> _WHAT IS ASKED_
Print the records below word for word, line by line, with no changes.
>>>
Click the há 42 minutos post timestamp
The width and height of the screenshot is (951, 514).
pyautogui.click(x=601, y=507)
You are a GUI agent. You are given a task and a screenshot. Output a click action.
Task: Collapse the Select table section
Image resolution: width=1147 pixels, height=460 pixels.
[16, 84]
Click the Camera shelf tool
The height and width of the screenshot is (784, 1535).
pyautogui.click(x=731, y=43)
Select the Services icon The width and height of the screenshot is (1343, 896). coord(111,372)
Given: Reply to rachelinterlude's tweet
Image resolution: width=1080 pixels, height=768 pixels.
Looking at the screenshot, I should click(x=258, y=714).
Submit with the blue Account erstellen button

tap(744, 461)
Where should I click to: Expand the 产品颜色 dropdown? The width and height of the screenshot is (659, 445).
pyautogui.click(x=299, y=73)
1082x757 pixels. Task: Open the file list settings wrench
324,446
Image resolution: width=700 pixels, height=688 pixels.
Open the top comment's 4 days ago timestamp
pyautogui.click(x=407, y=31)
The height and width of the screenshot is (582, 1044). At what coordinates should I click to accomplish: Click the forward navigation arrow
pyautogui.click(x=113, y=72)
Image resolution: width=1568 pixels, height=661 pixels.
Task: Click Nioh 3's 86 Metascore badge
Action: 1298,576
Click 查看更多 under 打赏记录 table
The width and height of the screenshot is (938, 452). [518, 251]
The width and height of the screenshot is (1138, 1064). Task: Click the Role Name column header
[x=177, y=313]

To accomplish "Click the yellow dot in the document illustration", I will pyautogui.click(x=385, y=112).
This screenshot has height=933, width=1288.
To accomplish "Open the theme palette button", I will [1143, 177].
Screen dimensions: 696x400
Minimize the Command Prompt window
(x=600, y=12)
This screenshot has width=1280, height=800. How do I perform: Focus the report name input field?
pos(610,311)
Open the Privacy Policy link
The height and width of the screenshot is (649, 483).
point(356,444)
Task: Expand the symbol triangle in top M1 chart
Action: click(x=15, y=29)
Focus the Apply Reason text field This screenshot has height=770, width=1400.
<<<
> _EXERCISE ANSWER_
Click the há 42 minutos post timestamp
The width and height of the screenshot is (951, 514).
pyautogui.click(x=601, y=507)
You are a GUI agent. You are given a task and a screenshot. Output a click action.
Task: Collapse the Select table section
Image resolution: width=1147 pixels, height=460 pixels.
[16, 84]
Click the Camera shelf tool
The height and width of the screenshot is (784, 1535).
pyautogui.click(x=731, y=43)
Select the Services icon The width and height of the screenshot is (1343, 896). coord(111,372)
Given: Reply to rachelinterlude's tweet
Image resolution: width=1080 pixels, height=768 pixels.
Looking at the screenshot, I should click(x=258, y=714).
Submit with the blue Account erstellen button

tap(744, 461)
Where should I click to: Expand the 产品颜色 dropdown? The width and height of the screenshot is (659, 445).
pyautogui.click(x=299, y=73)
1082x757 pixels. Task: Open the file list settings wrench
324,446
Image resolution: width=700 pixels, height=688 pixels.
Open the top comment's 4 days ago timestamp
pyautogui.click(x=407, y=31)
The height and width of the screenshot is (582, 1044). At what coordinates should I click to accomplish: Click the forward navigation arrow
pyautogui.click(x=113, y=72)
Image resolution: width=1568 pixels, height=661 pixels.
Task: Click Nioh 3's 86 Metascore badge
Action: 1298,576
Click 查看更多 under 打赏记录 table
The width and height of the screenshot is (938, 452). [518, 251]
The width and height of the screenshot is (1138, 1064). Task: Click the Role Name column header
[x=177, y=313]

To accomplish "Click the yellow dot in the document illustration", I will pyautogui.click(x=385, y=112).
This screenshot has height=933, width=1288.
To accomplish "Open the theme palette button", I will [1143, 177].
Screen dimensions: 696x400
Minimize the Command Prompt window
(x=600, y=12)
This screenshot has width=1280, height=800. How do I perform: Focus the report name input field?
pos(610,311)
Open the Privacy Policy link
The height and width of the screenshot is (649, 483).
point(356,444)
Task: Expand the symbol triangle in top M1 chart
Action: click(x=15, y=29)
Focus the Apply Reason text field This screenshot has height=770, width=1400.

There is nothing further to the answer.